Charities struggle to secure media coverage

Focus on domestic news means fewer column inches for international development stories, say NGOs

International development charities are finding it increasingly difficult to secure media coverage of their work because of the recession.

Charities contacted by Third Sector said the focus on domestic news meant newspapers had significantly less space for international development stories.

A spokeswoman for Tearfund said: "Media outlets are struggling for advertising revenue, so there are fewer column inches. It has become difficult to place a story about one of our development projects, so we are working hard to find international angles in domestic stories."

The charity was increasingly targeting niche publications and digital PR instead of traditional media outlets such as national newspapers, she said.

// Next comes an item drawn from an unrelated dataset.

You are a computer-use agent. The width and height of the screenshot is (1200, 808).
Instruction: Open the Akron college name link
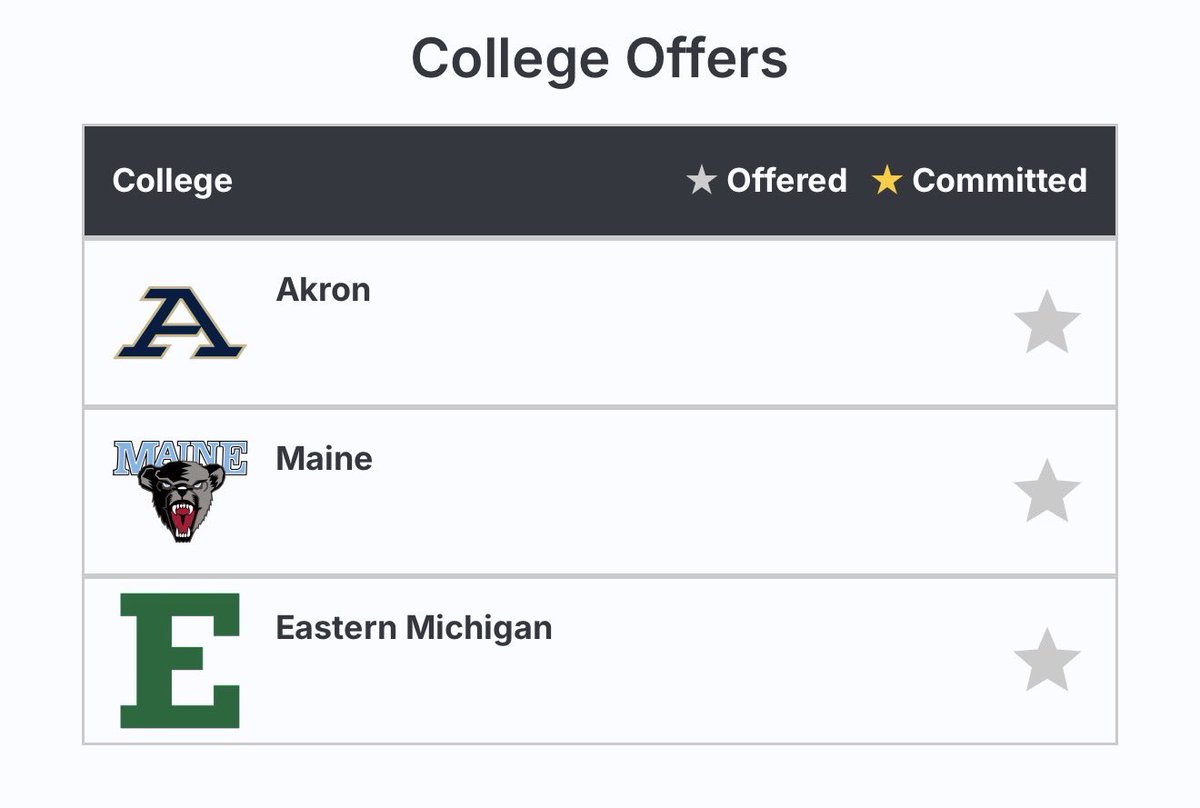coord(323,290)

A spokeswoman for Oxfam said the media was increasingly preoccupied with recession-related news, so there was less space for stories about international development. "More of our time is spent doing reactive work - dealing with questions about how charities are coping during the downturn," she said. "There is less interest in the projects we are actually facilitating."

Newspapers were more reluctant to send journalists on international press trips because of financial concerns, according to a spokeswoman for Christian Aid. "It's not that people don't want the stories. It's just that the figures often don't add up.

"We have had to put in a lot more calls than normal to secure media partners for press trips," she said. "Newspapers are undoubtedly suffering from falling advertising revenue, so they are cutting costs and may not be in a position to cover the expense of sending reporters abroad.

Press officers at international charities needed a stronger UK "hook" for their stories than ever before, she said.

Richard Askwith, associate editor of the Independent, said: We are still very interested in foreign stories. The difficulty is justifying the expense of sending people on long trips, because there is, in effect, a double cost: first the cost of the actual travel and secondly the cost of that person being unavailable for any other work for several days.